• [Your assignment]: From the first record through the last, copy each one exactly.

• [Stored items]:
•••••

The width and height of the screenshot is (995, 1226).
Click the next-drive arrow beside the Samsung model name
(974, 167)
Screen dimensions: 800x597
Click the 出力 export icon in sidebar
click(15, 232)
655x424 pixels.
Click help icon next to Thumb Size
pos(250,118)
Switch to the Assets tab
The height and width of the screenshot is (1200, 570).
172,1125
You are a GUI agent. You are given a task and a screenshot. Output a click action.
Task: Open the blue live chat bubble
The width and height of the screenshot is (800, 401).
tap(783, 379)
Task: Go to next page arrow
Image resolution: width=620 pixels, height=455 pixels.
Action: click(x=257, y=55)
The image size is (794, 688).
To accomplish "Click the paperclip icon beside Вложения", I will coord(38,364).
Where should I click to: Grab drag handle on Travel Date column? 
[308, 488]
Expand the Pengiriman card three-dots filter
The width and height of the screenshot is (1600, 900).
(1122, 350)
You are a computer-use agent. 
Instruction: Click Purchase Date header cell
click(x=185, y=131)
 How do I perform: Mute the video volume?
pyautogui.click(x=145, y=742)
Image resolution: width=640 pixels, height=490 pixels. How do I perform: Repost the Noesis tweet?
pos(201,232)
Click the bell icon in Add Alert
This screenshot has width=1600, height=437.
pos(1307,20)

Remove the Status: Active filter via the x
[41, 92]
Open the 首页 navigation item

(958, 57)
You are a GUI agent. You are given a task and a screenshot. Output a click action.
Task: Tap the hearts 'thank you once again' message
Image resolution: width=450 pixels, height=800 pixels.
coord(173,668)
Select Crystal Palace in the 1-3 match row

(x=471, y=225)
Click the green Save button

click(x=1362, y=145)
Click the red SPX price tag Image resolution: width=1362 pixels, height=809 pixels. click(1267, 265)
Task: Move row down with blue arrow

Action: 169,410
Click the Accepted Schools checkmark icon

•••••

• [Reply]:
The width and height of the screenshot is (995, 1226).
Click the next-drive arrow beside the Samsung model name
(974, 167)
Screen dimensions: 800x597
Click the 出力 export icon in sidebar
click(15, 232)
655x424 pixels.
Click help icon next to Thumb Size
pos(250,118)
Switch to the Assets tab
The height and width of the screenshot is (1200, 570).
172,1125
You are a GUI agent. You are given a task and a screenshot. Output a click action.
Task: Open the blue live chat bubble
The width and height of the screenshot is (800, 401).
tap(783, 379)
Task: Go to next page arrow
Image resolution: width=620 pixels, height=455 pixels.
Action: click(x=257, y=55)
The image size is (794, 688).
To accomplish "Click the paperclip icon beside Вложения", I will coord(38,364).
Where should I click to: Grab drag handle on Travel Date column? 
[308, 488]
Expand the Pengiriman card three-dots filter
The width and height of the screenshot is (1600, 900).
(1122, 350)
You are a computer-use agent. 
Instruction: Click Purchase Date header cell
click(x=185, y=131)
 How do I perform: Mute the video volume?
pyautogui.click(x=145, y=742)
Image resolution: width=640 pixels, height=490 pixels. How do I perform: Repost the Noesis tweet?
pos(201,232)
Click the bell icon in Add Alert
This screenshot has width=1600, height=437.
pos(1307,20)

Remove the Status: Active filter via the x
[41, 92]
Open the 首页 navigation item

(958, 57)
You are a GUI agent. You are given a task and a screenshot. Output a click action.
Task: Tap the hearts 'thank you once again' message
Image resolution: width=450 pixels, height=800 pixels.
coord(173,668)
Select Crystal Palace in the 1-3 match row

(x=471, y=225)
Click the green Save button

click(x=1362, y=145)
Click the red SPX price tag Image resolution: width=1362 pixels, height=809 pixels. click(1267, 265)
Task: Move row down with blue arrow

Action: 169,410
Click the Accepted Schools checkmark icon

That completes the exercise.